>> Begin DATA ENTRIES

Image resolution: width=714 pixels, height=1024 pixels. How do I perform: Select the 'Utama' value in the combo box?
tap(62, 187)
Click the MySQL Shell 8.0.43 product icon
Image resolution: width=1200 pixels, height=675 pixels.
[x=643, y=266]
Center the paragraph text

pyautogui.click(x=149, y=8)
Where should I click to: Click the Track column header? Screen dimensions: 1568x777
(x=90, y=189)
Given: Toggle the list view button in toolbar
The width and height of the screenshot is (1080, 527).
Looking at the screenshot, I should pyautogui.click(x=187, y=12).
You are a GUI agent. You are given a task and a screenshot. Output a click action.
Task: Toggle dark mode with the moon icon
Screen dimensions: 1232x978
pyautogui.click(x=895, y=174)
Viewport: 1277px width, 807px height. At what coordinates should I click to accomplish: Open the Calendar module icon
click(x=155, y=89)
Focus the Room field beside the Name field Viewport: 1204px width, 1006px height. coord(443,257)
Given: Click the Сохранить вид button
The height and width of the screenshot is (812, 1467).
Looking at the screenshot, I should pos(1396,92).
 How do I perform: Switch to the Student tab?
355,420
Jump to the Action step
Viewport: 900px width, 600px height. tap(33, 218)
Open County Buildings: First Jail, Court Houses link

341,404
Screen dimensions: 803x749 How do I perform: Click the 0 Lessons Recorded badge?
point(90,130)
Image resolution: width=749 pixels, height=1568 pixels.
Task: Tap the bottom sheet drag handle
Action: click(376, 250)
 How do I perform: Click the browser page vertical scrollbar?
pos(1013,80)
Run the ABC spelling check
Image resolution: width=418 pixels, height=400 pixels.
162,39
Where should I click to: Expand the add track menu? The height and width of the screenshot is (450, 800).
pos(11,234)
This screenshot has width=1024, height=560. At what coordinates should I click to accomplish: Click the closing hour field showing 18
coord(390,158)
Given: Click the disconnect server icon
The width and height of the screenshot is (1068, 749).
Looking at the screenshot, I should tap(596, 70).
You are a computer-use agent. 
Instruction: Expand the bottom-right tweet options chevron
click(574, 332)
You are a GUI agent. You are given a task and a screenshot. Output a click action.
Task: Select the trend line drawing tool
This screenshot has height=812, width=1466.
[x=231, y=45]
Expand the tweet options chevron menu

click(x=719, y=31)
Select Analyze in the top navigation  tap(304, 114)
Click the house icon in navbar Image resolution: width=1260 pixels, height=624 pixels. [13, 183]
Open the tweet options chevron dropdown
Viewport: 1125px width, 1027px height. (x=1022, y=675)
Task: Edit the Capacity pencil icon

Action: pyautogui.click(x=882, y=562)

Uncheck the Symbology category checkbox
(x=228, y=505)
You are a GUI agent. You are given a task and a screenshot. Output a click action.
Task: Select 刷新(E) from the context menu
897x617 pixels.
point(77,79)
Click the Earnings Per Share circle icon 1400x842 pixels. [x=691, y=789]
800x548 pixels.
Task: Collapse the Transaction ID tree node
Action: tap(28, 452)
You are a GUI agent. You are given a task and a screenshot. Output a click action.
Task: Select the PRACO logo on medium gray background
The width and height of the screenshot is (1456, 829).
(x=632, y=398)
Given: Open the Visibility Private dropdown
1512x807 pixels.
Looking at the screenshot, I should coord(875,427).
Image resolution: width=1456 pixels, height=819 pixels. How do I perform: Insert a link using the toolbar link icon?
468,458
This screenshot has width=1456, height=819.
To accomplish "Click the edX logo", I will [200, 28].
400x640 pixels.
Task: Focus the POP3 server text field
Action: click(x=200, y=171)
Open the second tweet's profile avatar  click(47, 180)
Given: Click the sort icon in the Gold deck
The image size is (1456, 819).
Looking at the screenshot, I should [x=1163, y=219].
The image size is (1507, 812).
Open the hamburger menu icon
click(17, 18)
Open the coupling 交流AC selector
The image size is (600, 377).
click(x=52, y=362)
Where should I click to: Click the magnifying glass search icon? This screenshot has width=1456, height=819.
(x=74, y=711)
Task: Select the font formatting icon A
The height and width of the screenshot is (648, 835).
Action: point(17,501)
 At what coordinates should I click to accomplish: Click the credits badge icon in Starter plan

>> End DATA ENTRIES

| WRITTEN EXERCISE |
Please rewrite the entries from the line with "Given: Toggle the list view button in toolbar" to the line with "pyautogui.click(x=895, y=174)", substituting "sun" for "moon" and changing nothing else. Give only those lines.

| COMPLETE ANSWER |
Given: Toggle the list view button in toolbar
The width and height of the screenshot is (1080, 527).
Looking at the screenshot, I should pyautogui.click(x=187, y=12).
You are a GUI agent. You are given a task and a screenshot. Output a click action.
Task: Toggle dark mode with the sun icon
Screen dimensions: 1232x978
pyautogui.click(x=895, y=174)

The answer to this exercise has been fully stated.